<<<<

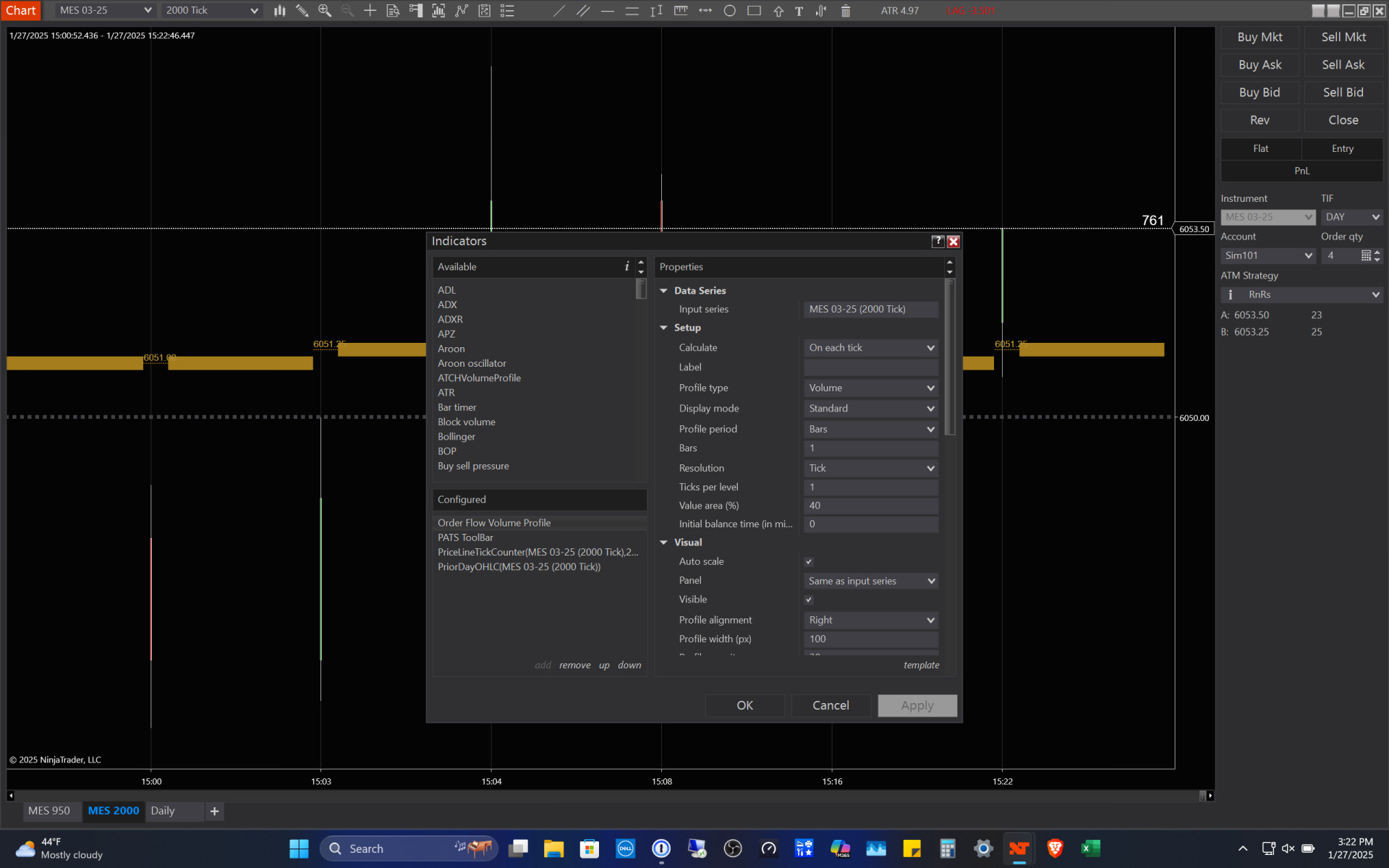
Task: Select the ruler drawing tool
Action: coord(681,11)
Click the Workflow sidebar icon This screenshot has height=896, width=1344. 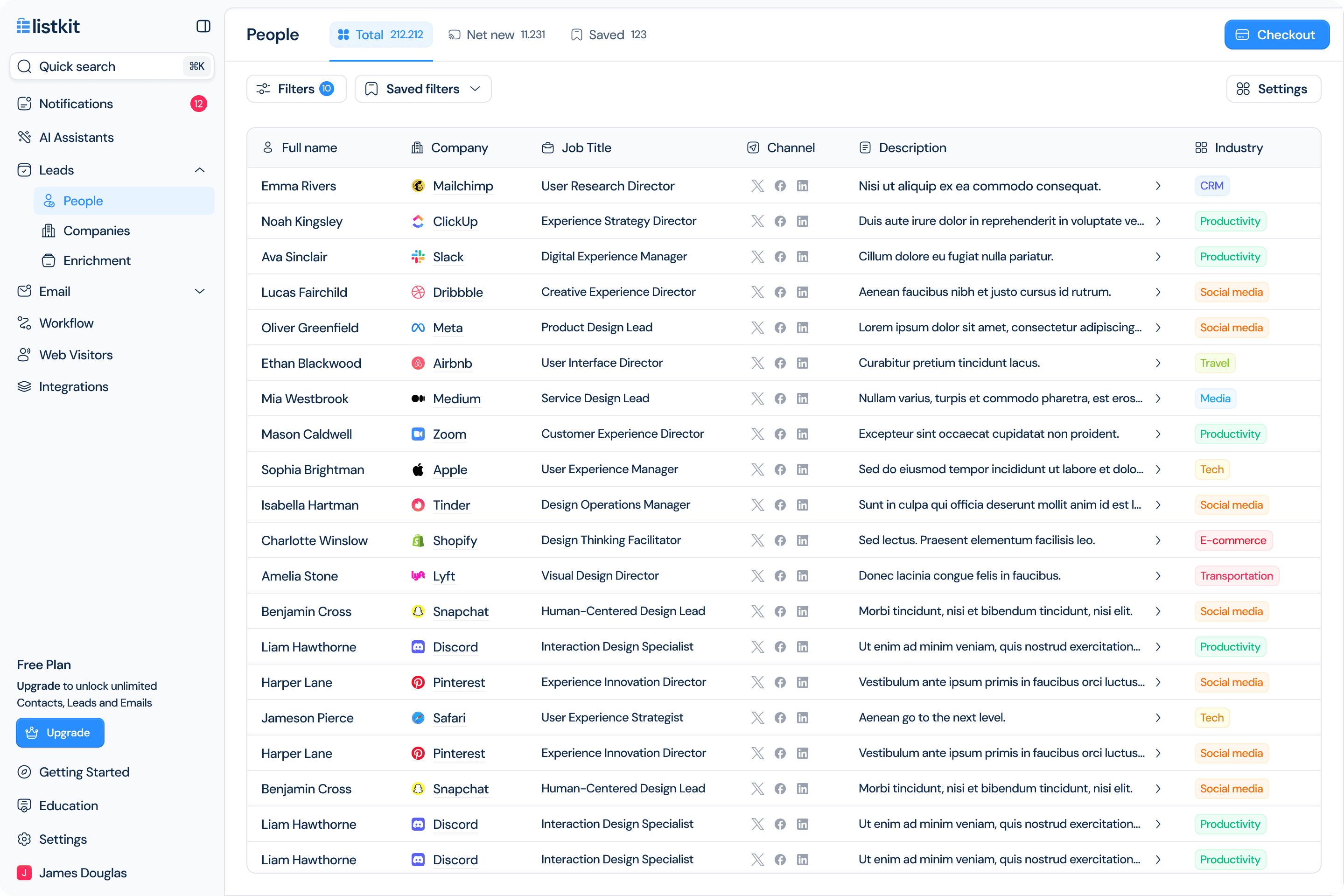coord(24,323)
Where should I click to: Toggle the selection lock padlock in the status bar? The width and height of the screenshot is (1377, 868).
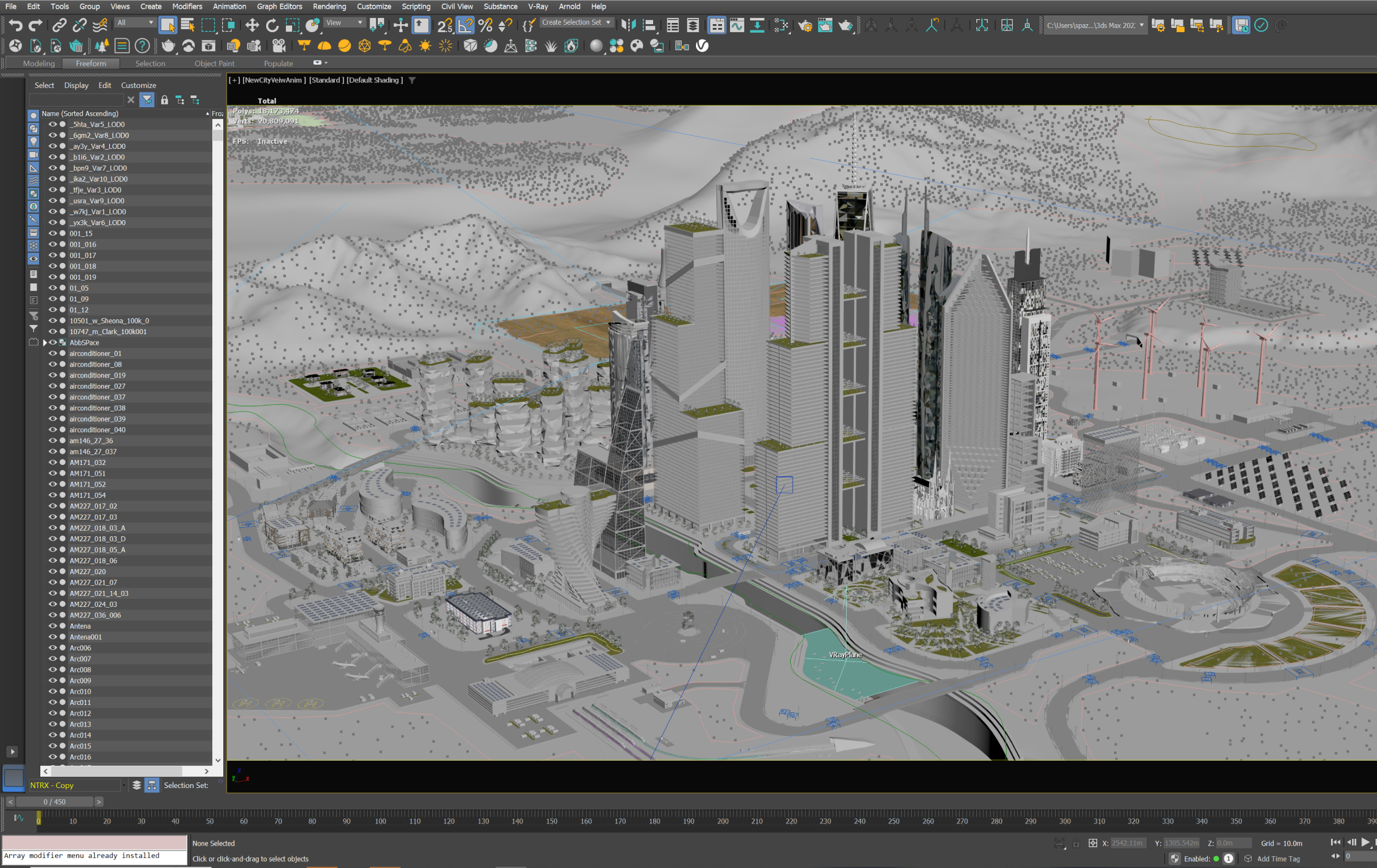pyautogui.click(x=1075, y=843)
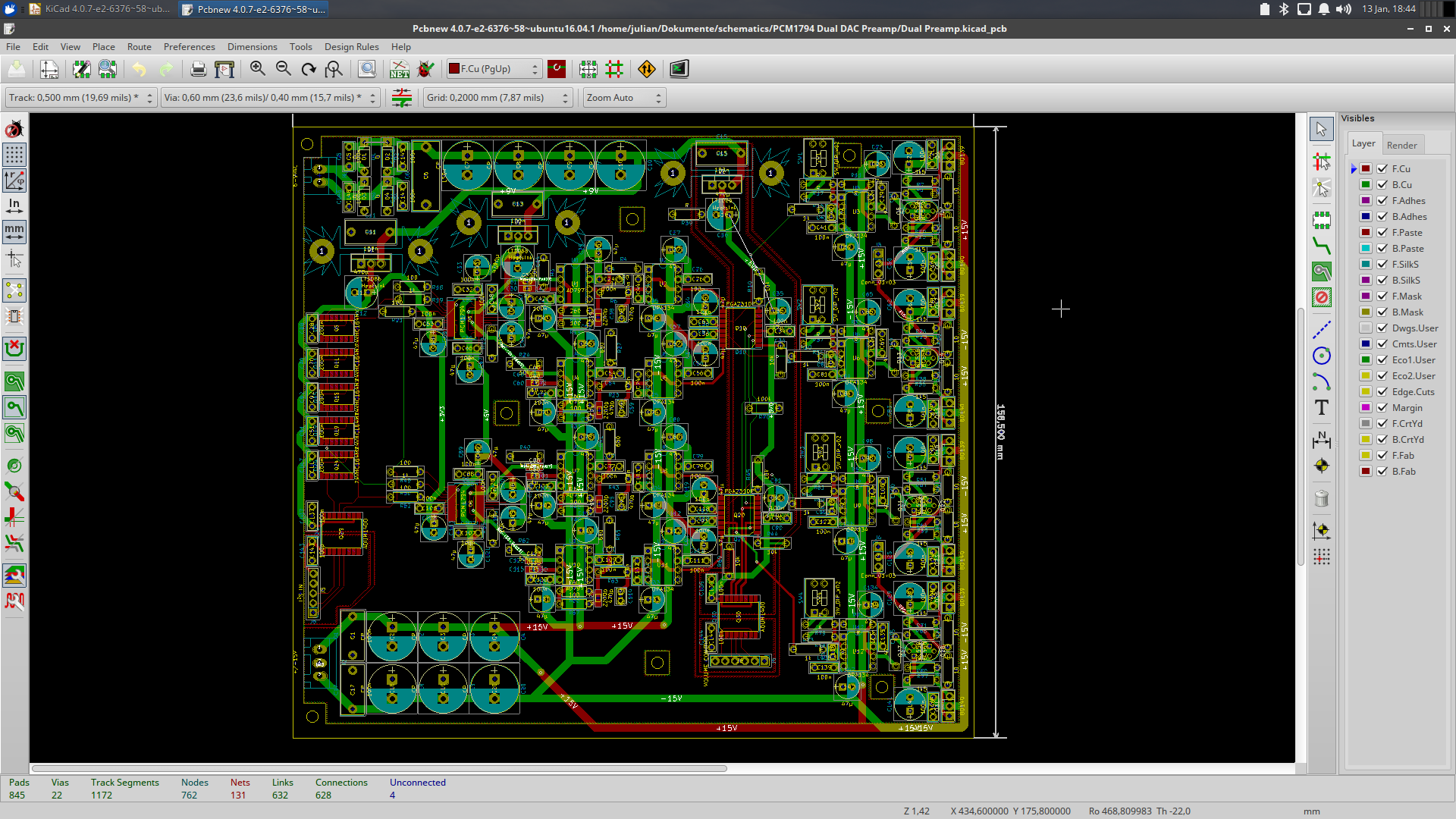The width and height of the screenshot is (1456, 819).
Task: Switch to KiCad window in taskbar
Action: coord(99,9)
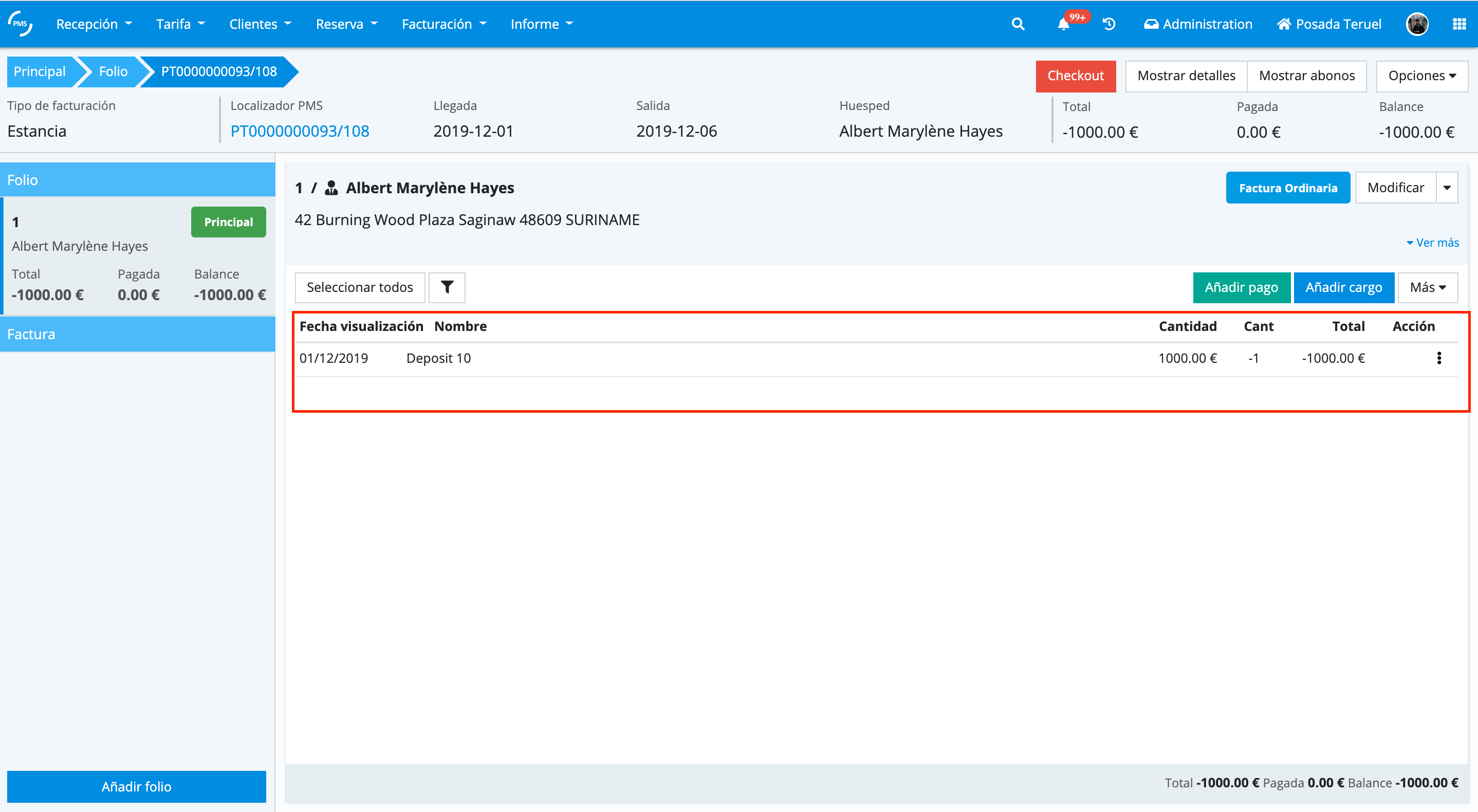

>>>>

Problem to solve: Starting at the line that contains "Where should I", restate every line through the end of the records exactly as written, but leave the pictures out.

Solved problem:
Where should I click to: Toggle the selection lock padlock in the status bar? The width and height of the screenshot is (1377, 868).
pyautogui.click(x=1075, y=843)
The width and height of the screenshot is (1456, 819).
Task: Switch to KiCad window in taskbar
Action: coord(99,9)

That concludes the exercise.